Saved entries
* * * * * * * * *
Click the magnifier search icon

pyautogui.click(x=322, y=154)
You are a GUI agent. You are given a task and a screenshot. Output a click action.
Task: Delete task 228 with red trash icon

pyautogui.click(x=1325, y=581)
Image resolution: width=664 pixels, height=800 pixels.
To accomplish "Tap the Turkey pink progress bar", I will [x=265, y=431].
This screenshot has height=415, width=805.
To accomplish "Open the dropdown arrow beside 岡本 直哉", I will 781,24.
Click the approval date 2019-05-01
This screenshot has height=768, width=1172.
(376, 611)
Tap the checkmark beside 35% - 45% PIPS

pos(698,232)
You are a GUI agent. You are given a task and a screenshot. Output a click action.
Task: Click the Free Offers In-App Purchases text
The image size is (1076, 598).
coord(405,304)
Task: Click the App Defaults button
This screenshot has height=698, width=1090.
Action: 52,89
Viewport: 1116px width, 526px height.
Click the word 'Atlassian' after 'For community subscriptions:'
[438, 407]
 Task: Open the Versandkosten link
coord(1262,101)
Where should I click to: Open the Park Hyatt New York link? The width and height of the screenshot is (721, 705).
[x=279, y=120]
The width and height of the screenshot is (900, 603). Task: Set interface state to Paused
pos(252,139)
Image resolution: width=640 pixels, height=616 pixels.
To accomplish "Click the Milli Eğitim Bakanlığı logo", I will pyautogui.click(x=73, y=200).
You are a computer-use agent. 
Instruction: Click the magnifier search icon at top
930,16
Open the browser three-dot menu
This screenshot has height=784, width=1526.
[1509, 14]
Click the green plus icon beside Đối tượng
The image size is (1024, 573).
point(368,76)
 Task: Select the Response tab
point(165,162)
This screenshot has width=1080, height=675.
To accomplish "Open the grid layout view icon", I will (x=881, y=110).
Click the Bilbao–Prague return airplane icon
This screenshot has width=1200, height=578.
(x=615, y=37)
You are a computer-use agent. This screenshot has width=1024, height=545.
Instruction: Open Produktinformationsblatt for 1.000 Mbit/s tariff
* * * * * * * * *
__The task__. Compute the number of lines in the records that contain the string "agent", and return that number alone.

__Expected output__. 4